Others charged that the permits were hastily and ill-advisedly handed out, to entities like Goldman Sachs and its subsidiaries, which sat on about 56 leases totaling 120,000 acres for several years without ever developing a single kilowatt of solar energy.
In fact, the only renewable energy facilities Goldman Sachs subsidiary Cogentrix has developed to date are in San Bernardino County, California, and were constructed in 1984 and 1985. Everything else is still to come on line or retired from consideration.
Notable among the harshest grievances were environmentalists trying to protect the desert tortoise, and several Native American tribes, which sued to block five solar thermal plants.
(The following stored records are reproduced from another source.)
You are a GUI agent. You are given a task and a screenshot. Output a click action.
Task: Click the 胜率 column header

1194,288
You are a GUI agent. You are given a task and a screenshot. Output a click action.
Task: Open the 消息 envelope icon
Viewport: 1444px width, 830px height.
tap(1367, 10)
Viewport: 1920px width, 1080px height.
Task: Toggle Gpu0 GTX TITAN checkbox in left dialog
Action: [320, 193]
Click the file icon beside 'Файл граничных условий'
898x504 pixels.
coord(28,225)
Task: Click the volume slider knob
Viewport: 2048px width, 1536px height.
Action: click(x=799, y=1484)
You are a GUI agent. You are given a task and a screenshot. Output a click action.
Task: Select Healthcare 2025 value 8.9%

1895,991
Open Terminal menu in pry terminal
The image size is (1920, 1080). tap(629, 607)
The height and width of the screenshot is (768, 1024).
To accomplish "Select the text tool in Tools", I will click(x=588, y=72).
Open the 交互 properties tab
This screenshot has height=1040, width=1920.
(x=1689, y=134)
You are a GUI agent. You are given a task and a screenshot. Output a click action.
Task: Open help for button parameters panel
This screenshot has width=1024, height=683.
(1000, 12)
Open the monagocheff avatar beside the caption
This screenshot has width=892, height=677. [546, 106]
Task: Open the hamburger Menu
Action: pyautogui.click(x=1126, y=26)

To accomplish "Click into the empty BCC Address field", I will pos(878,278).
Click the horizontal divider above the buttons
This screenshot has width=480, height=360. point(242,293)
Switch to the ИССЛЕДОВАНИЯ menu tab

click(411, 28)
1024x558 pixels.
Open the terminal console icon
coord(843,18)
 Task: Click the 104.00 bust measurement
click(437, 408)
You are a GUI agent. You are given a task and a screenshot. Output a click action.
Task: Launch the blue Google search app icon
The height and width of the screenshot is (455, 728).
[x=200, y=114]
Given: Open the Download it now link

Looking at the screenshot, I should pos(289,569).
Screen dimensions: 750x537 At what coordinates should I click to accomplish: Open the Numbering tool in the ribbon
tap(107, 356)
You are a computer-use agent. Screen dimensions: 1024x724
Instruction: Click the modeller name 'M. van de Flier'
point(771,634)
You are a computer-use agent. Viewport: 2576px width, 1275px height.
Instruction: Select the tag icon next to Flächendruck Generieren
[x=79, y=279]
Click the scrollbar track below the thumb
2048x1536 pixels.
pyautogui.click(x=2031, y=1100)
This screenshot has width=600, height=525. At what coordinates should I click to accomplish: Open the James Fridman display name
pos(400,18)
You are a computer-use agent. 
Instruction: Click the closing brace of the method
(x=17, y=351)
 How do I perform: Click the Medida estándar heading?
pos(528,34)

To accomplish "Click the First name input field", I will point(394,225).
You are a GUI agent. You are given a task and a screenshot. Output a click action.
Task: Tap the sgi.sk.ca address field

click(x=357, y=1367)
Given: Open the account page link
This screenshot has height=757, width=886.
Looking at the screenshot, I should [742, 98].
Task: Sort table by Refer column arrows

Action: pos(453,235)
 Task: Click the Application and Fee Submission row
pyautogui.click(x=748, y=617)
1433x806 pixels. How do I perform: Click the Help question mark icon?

A couple of California politicians even jumped into the fray, Sen. Dianne Feinstein (D-CA) attempting to stop development in the Mojave Desert, and former California Governor Arnold Schwarzenegger, who earned more than his 15 minutes by famously proclaiming: “If we can’t put solar in the desert, I don’t know where the hell we can put it.”
The supplementary PEIS reduces the number of exploitable areas (now called solar energy zones, or SEZs) to 17, on 285,000 acres. Notable withdrawals are two sites in California, both almost due east of Los Angeles: in Joshua Tree National Park, and northwest of the Twentynine Palms Marine Corps base.
The new and modified components of the BLM’s Solar Energy Program, as presented in this daunting, 582-page addendum, will hopefully resolve some of the difficulties, if only because it has eliminated from future consideration such sensitive areas as citizen-designated wilderness, lands slated for proposed protective legislation (the Mojave), core habitat, wildlife migration corridors, and areas around National Parks (see Section 184.108.40.206).
These reductions and improvements are also expected to strengthen the program and increase the likelihood that utility-scale solar energy becomes a viable segment of the U.S. energy generation profile.
The addendum will certainly simplify permitting, if only because the government has already done some of the heavy lifting regarding water issues, threatened species and other environmental impacts – lifting they refer to somewhat obscurely as “draft programmatic guidance”, and aimed at responding to requests in a more efficient and effective manner.
The major takeaway of the supplement appears to be changes in land use planning – removing some, including some, making sure that all current and future inclusions are suitable for solar energy development, and that environmental hazard mitigation measures are deliberate and consistent.
And even though the DOE and BLM are committed to the concept of these SEZs, they have also ensured that solar developers will be able to site their utility-scale solar “farms” outside of the SEZs.
Under the new addendum, the BLM is identifying “old” applications as those filed before June 30, 2009, and those filed after as “new”. The new ones will be subject to a competitive process, including a Record of Decision (ROD: on land variances, rights-of-way, transmission availability, and resource conflicts). Pending applications are those on file before this supplement was published on October 28.
The preferred method of commenting is using the online form. Public comment periods by location will also be scheduled before the supplement is finalized (in July of 2012) at Las Vegas, Nevada; Phoenix, Arizona; and El Centro and Palm Desert, California.